- **EXERCISE AIM**:
From the line that contains "Focus the search keyword input field" through the end of the records below, write out each line exactly as it appears, but not the pictures.
§
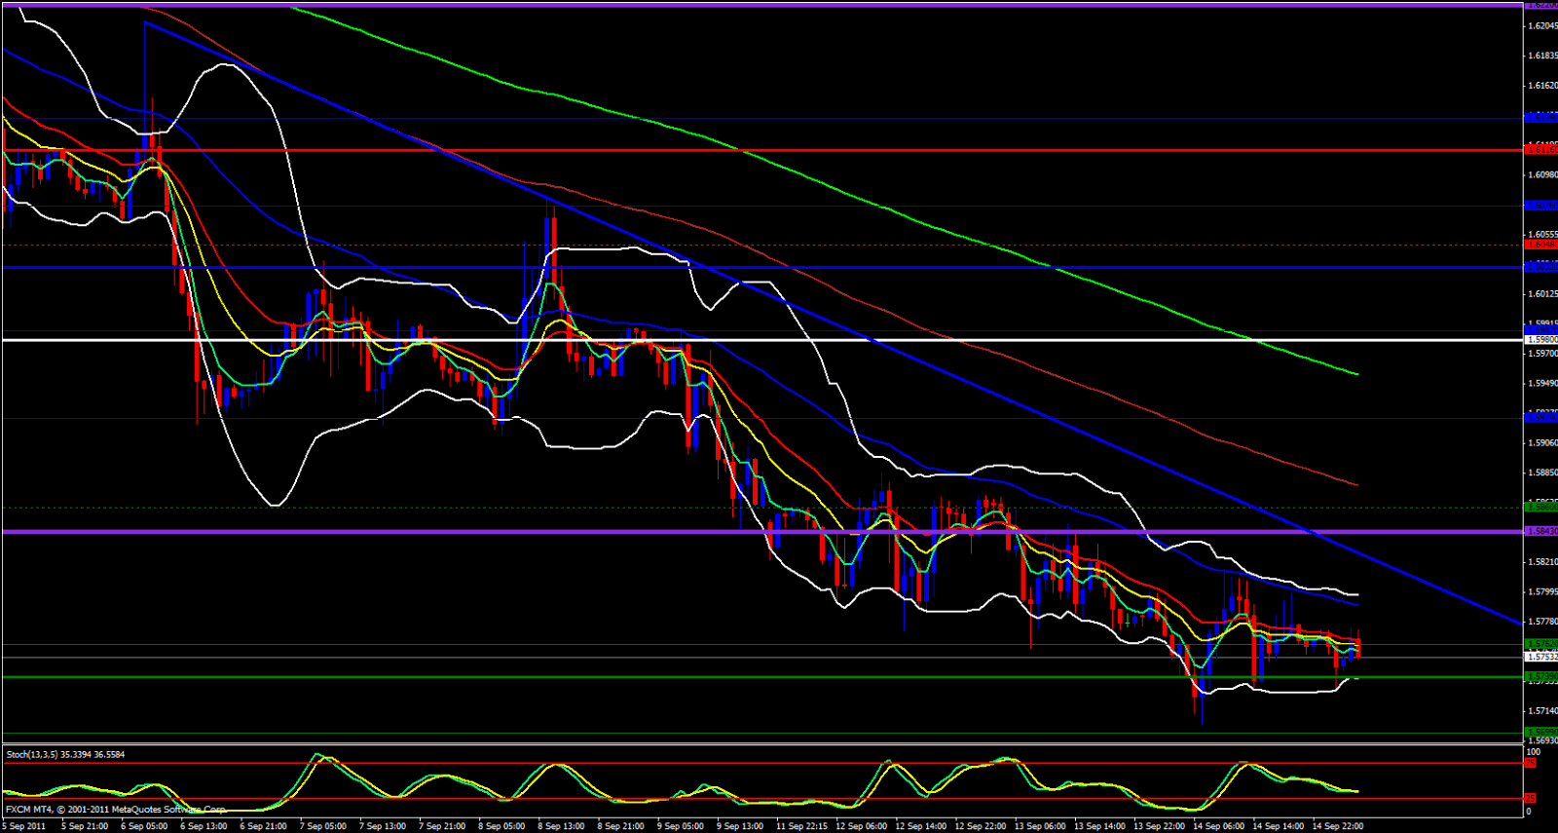This screenshot has width=1558, height=833.
Task: Select the blue 1.60320 horizontal line tag
Action: pyautogui.click(x=1540, y=266)
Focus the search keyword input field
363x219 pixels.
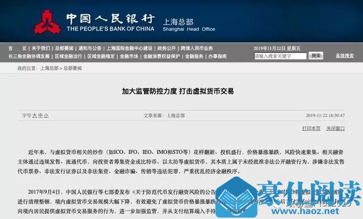point(280,56)
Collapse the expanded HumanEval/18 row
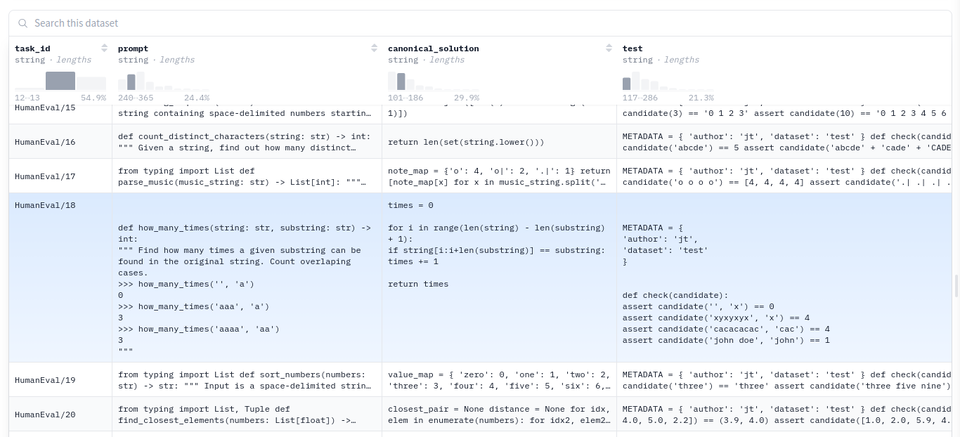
§
- **SOLUTION**:
Focus the search keyword input field
363x219 pixels.
point(280,56)
Collapse the expanded HumanEval/18 row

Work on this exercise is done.